I think it may be best for me to remove the two x86 specific patches, and
rebuild the ftrace work on top of it. For testing, I'll just keep those two
patches in my tree locally, but then I can get this moving for this merge
window.

Next merge window, we can spend more time on getting the perf API working
properly.

-- Steve
Re: [PATCH v9 00/13] unwind_user: x86: Deferred unwinding infrastructure
Posted by Namhyung Kim 8 months, 3 weeks ago
Hi Steve,

On Wed, May 14, 2025 at 01:27:20PM -0400, Steven Rostedt wrote:
> On Tue, 13 May 2025 18:34:35 -0400
> Steven Rostedt <rostedt@goodmis.org> wrote:
> 
> > This has modifications in x86 and I would like it to go through the x86
> > tree.
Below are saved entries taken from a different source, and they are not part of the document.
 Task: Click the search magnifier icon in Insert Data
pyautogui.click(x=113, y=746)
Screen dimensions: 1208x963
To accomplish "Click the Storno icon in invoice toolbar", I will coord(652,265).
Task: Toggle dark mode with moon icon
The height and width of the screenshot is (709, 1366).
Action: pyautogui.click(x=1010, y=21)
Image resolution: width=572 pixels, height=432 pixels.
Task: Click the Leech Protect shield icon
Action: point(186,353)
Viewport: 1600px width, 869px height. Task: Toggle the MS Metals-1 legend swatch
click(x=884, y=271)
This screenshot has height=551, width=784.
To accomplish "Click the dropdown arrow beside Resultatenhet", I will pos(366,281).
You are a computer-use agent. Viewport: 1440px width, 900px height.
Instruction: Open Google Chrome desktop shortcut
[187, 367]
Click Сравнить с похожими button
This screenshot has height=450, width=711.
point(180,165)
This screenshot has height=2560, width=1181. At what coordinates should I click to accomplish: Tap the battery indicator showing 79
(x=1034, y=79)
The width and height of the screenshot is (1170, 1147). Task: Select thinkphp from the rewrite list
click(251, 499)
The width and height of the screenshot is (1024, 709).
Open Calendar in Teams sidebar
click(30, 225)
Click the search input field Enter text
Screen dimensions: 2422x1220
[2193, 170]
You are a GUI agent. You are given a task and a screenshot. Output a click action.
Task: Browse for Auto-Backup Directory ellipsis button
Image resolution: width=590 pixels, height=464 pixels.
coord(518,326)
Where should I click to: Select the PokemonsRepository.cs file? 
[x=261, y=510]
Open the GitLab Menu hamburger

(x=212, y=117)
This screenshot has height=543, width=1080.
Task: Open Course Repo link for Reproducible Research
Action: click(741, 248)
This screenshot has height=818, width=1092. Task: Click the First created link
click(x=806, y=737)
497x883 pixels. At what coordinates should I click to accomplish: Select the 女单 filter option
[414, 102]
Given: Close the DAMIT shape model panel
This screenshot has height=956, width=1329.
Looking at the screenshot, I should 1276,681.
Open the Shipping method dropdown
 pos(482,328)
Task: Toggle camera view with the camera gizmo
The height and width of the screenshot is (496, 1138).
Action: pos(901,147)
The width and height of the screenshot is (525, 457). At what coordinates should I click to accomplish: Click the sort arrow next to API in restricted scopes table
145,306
Preferably it can go into this merge window so we can focus on getting
> > perf and ftrace to work on top of this.
> 
> I think it may be best for me to remove the two x86 specific patches, and
> rebuild the ftrace work on top of it. For testing, I'll just keep those two
> patches in my tree locally, but then I can get this moving for this merge
> window.

Maybe I asked this before but I don't remember if I got the answer. :)
How does it handle task exits as it won't go to userspace?  I guess it'll
lose user callstacks for exit syscalls and other termination paths.

Similarly, it will miss user callstacks in the samples at the end of
profiling if the target tasks remain in the kernel (or they sleep).
It looks like a fundamental limitation of the deferred callchains.

Thanks,
Namhyung

> 
> Next merge window, we can spend more time on getting the perf API working
> properly.
> 
> -- Steve
Re: [PATCH v9 00/13] unwind_user: x86: Deferred unwinding infrastructure
Posted by Masami Hiramatsu (Google) 8 months, 3 weeks ago
On Fri, 16 May 2025 16:39:56 -0700
Namhyung Kim <namhyung@kernel.org> wrote:

> Hi Steve,
> 
> On Wed, May 14, 2025 at 01:27:20PM -0400, Steven Rostedt wrote:
> > On Tue, 13 May 2025 18:34:35 -0400
> > Steven Rostedt <rostedt@goodmis.org> wrote:
> > 
> > > This has modifications in x86 and I would like it to go through the x86
> > > tree. Preferably it can go into this merge window so we can focus on getting
> > > perf and ftrace to work on top of this.
> > 
> > I think it may be best for me to remove the two x86 specific patches, and
> > rebuild the ftrace work on top of it. For testing, I'll just keep those two
> > patches in my tree locally, but then I can get this moving for this merge
> > window.
> 
> Maybe I asked this before but I don't remember if I got the answer. :)
> How does it handle task exits as it won't go to userspace?  I guess it'll
> lose user callstacks for exit syscalls and other termination paths.
> 
> Similarly, it will miss user callstacks in the samples at the end of
> profiling if the target tasks remain in the kernel (or they sleep).
> It looks like a fundamental limitation of the deferred callchains.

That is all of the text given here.